Following this, the first full scrub I performed on the data pool flagged a disk as FAULTED, with 12 write errors reported, and a second disk as DEGRADED with approx 50 write errors, both in vdev2. I was a little surprised, as the disks in vdev1 are several years older than those in vdev2, so I would have anticipated those to fail first. Nevertheless, I took this result at its word and ordered a replacement WD Red 6TB to replace the faulted drive, with an expectation to replace the degraded drive in the near future.
Once the replacement disk arrived, I offlined the faulted disk, powered down the system, replaced the drive, and then powered back up and used the UI to replace the removed disk with the new disk, at which point resilvering began. This process took approx 36 hours, and, on completion, the new drive immediately went into FAULTED state, with the TrueNAS UI indicating that the replacement was not complete. As an aside, `zfs status -v` implied that the resilver had completed without error. The new disk was reporting 12 write errors, so, perhaps naively, I presumed, given that it was unlikely that a brand new drive should fail immediately, it had just somehow inherited the errors from the disk being replaced. I therefore applied `zfs clear` against the new drive, which triggered another resilver operation, again taking approx 36 hours.
This second resilver completed this morning, with the same result - the new disk faulted, with 12 write errors reported, but no errors reported in the resilvering process by `zfs status -v`. Additionally, the degraded disk had now reported more write errors, and a warning was raised that a file had become corrupted and unrecoverable (the specific file was a member of a snapshot, so not too concerning).
I powered down the system and attempted to replace the SATA cable connecting the new drive to the motherboard, in case this was somehow responsible for the fault. However, attempting to power up the server again following this, the boot sequence failed in GRUB, reporting that "alloc magic is broken". Some research indicated that this could be due to the boot partition of the data drives having issues, rather than necessarily an issue with the boot drive itself. After some experimentation, I found that the system would boot if the two unreplaced data disks for vdev2 were unplugged - though, predictably, this then rendered the data pool unavailable.
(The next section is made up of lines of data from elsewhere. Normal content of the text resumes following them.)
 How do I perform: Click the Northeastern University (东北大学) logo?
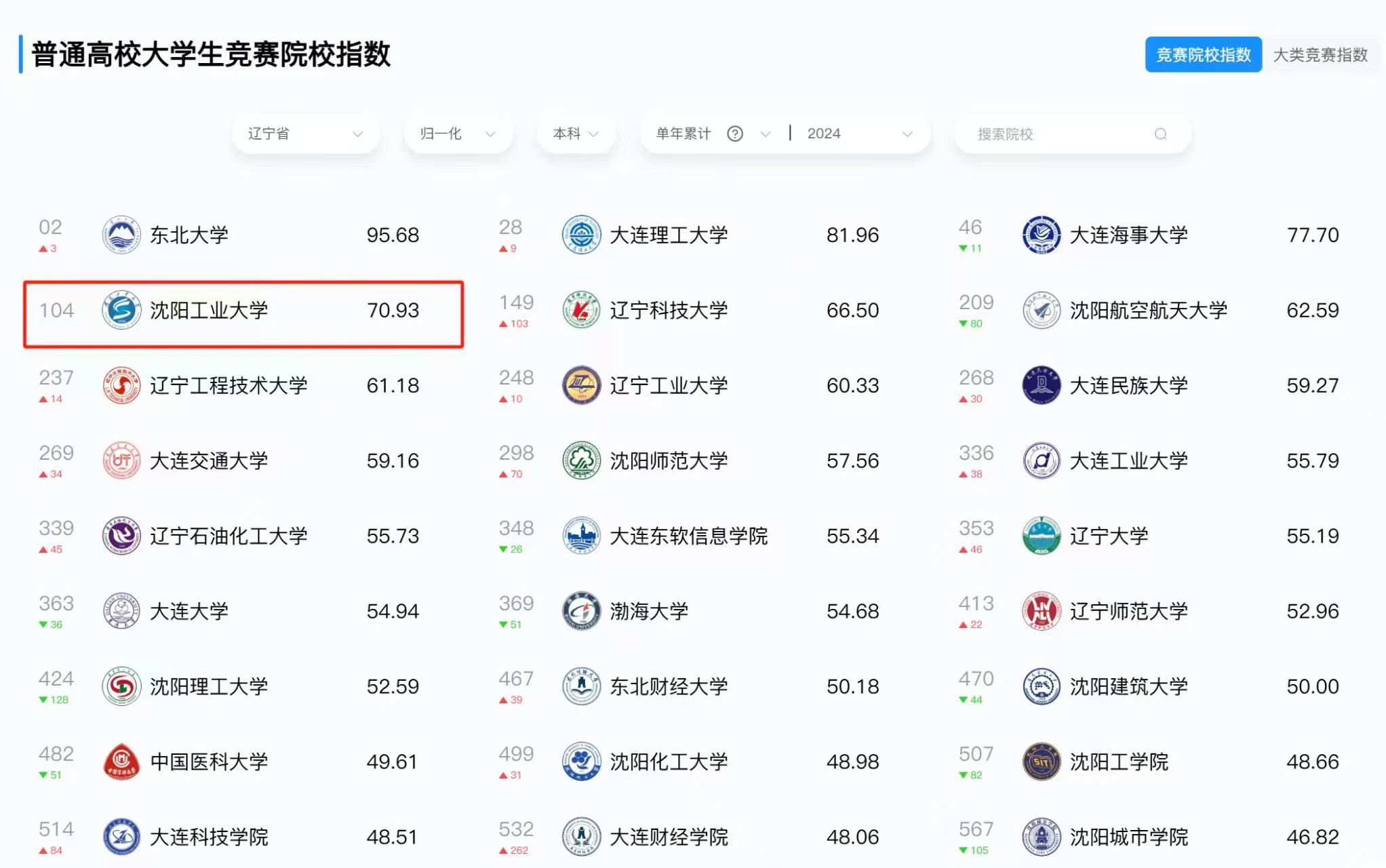[x=121, y=235]
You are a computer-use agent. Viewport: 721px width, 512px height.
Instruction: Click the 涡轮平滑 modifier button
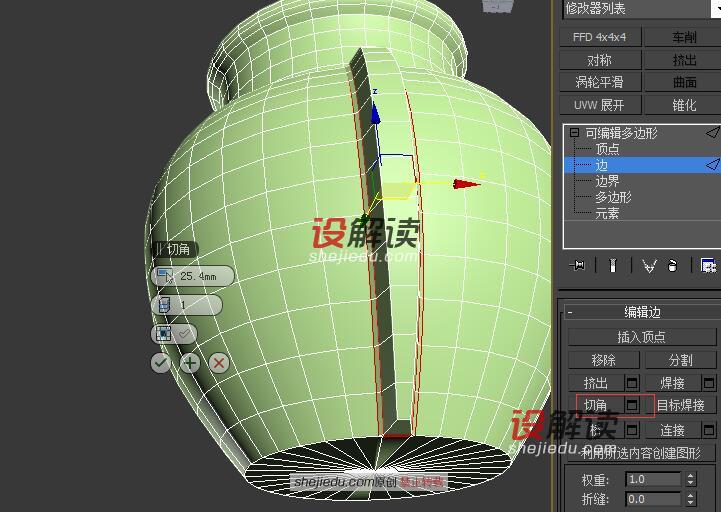tap(599, 82)
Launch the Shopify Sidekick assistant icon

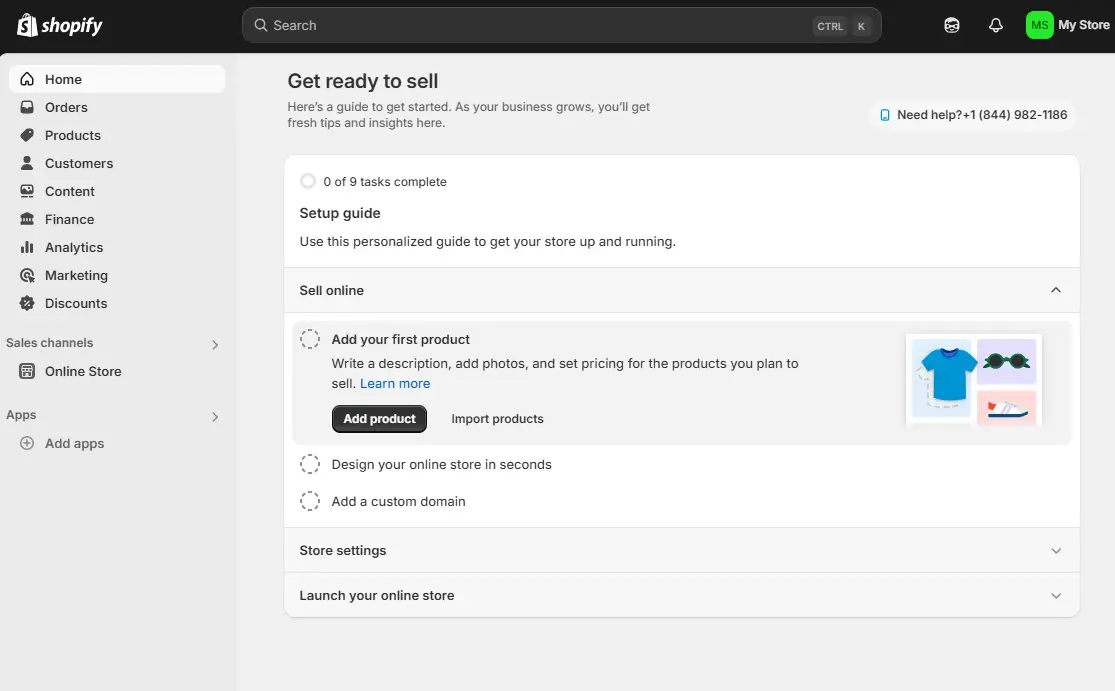(950, 24)
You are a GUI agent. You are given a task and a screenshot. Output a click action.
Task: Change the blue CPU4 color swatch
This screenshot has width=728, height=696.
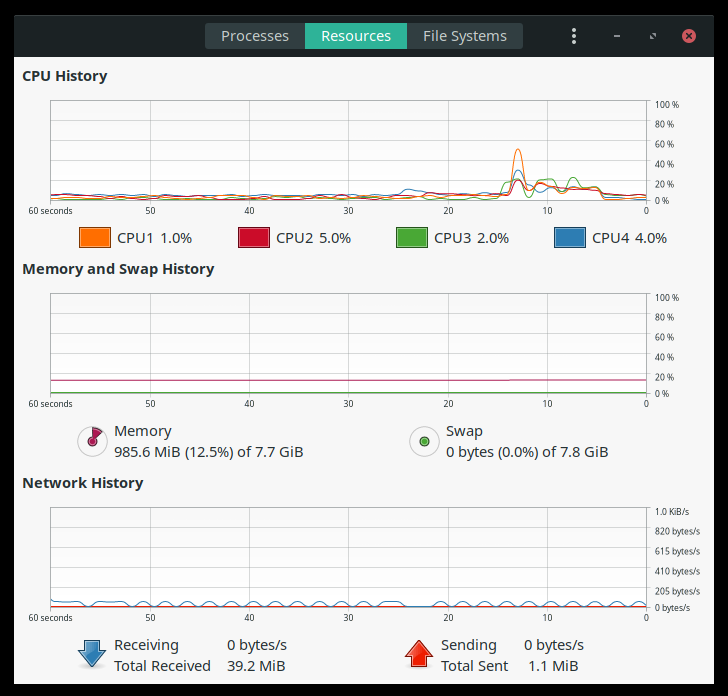[569, 238]
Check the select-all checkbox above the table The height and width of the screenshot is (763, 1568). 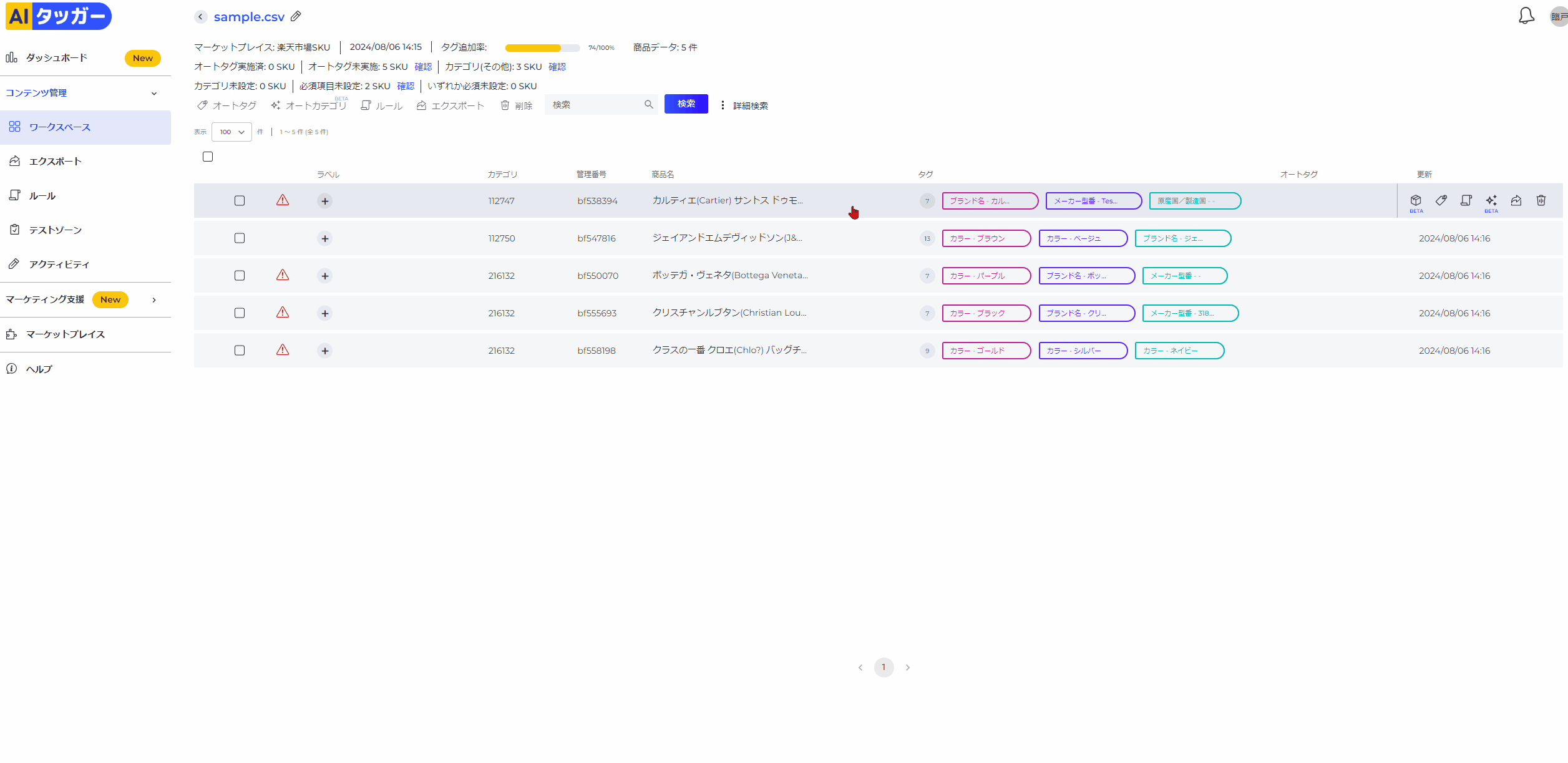pos(208,157)
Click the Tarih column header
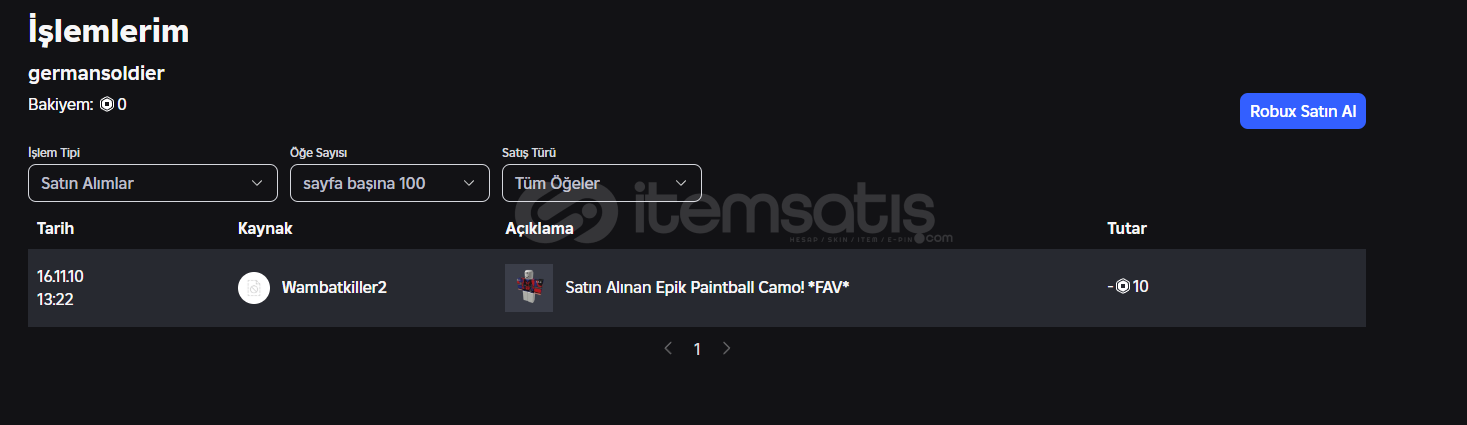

At this stage, I'm unsure what to do. While it's not impossible that four disks, one of which was brand new, should fail simultaneously, it seems to be a terrible stroke of luck if there is not some underlying cause. It is also surprising that none of this has apparently impacted the disks in vdev1, which as noted are three years or so older than those of vdev2.
With regards to the previous fault linked above, when installing the SSD as a boot drive, I had insufficient SATA ports to the motherboard, or SATA power supplies from the PSU. I purchased an adapter from PCIe to SATA to connect the SSD, as well as an adapter from 4-pin molex to SATA power to supply power to the SSD. As the disks in vdev2 did not begin to fail until this SSD was installed, I do not want to rule out that it may be related. The two physical disks that now require disconnection for the system to boot are themselves powered by 4-pin molex to SATA adapters. Is it possible that the installation of the SSD has overloaded the 350W power supply, and these errors are the manifestation of the disks receiving insufficient power?
At this point, the server is powered down, as I don't want to risk causing any further damage to the data integrity in case there is any hope of bringing the pool back online and migrating away from any faulty disks through standard resilvers than having to resort to full disaster recovery.
Any suggestions or insights would be appreciated.